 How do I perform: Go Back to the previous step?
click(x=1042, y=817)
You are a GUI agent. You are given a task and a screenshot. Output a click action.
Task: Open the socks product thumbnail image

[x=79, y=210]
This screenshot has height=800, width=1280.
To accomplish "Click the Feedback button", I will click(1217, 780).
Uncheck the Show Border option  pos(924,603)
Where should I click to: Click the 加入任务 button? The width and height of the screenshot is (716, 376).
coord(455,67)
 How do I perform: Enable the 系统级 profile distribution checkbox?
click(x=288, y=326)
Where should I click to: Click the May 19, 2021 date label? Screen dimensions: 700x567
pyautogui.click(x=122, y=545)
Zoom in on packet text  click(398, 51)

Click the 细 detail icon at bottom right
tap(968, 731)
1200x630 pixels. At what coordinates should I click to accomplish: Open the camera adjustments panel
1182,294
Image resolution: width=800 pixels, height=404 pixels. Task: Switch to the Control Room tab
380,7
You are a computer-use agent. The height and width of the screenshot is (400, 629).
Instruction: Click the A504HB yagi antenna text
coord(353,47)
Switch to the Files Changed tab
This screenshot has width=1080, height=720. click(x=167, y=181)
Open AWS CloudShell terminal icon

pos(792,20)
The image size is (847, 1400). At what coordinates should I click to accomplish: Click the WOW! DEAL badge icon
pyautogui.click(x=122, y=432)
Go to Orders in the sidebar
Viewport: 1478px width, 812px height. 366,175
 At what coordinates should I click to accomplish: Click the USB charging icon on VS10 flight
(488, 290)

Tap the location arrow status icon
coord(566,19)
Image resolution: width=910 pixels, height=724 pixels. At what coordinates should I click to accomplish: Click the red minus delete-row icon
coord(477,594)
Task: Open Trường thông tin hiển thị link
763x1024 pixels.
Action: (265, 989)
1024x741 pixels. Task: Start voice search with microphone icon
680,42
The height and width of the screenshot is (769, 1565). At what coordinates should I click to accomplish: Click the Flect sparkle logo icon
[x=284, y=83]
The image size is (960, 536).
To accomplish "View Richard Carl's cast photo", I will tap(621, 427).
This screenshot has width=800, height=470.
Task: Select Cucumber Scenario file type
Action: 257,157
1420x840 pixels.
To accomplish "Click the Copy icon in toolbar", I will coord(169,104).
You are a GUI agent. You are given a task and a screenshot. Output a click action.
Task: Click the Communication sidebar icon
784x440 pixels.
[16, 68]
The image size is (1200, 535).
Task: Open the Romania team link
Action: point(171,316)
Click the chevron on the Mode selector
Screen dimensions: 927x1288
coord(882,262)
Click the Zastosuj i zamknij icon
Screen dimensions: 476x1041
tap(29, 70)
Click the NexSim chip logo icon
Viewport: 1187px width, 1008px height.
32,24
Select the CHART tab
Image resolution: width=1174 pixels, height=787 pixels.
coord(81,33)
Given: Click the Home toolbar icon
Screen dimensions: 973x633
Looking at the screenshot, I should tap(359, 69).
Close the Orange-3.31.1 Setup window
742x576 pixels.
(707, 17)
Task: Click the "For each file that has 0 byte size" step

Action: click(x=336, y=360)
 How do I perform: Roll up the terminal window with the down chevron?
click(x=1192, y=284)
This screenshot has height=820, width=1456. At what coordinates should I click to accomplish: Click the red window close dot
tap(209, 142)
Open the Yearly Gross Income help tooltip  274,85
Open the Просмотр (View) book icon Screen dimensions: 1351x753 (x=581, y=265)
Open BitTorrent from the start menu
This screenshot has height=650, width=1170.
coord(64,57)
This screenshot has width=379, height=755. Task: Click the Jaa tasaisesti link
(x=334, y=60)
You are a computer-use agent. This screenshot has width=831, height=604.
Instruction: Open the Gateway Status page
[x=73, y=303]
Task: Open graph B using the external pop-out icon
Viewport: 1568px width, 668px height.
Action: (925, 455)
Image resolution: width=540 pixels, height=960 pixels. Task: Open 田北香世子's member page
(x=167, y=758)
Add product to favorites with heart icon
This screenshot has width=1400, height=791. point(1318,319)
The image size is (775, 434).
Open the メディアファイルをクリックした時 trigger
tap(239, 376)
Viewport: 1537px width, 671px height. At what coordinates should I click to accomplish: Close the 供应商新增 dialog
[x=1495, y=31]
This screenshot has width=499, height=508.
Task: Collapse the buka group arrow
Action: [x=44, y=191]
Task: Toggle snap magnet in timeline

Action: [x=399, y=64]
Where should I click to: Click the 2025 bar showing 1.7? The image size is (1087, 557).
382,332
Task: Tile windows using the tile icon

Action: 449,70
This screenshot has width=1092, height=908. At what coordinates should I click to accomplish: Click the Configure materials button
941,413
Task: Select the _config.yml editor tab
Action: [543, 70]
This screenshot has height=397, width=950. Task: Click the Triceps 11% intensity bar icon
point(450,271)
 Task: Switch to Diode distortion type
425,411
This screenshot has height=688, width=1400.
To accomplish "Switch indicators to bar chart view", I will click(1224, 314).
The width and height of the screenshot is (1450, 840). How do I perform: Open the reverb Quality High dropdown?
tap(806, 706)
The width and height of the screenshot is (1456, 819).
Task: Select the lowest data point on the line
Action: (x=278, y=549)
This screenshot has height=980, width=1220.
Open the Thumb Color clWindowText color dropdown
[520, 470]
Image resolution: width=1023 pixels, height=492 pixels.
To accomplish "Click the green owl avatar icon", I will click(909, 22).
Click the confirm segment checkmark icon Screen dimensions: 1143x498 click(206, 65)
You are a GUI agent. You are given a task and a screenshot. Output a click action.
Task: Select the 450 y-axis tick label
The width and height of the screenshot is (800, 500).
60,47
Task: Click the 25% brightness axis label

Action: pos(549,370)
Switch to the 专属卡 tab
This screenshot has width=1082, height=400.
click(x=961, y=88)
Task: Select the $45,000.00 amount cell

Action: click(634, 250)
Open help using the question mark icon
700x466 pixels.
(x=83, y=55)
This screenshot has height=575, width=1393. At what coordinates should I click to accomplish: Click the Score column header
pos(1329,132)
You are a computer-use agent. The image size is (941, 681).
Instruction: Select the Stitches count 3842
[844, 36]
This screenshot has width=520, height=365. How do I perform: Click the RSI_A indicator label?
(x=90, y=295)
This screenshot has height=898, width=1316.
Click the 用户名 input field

= Task brief =
Copy out the lines of the data where the word "toolbar" can be found.

= Output of the exercise =
To accomplish "Click the Copy icon in toolbar", I will coord(169,104).
Given: Click the Home toolbar icon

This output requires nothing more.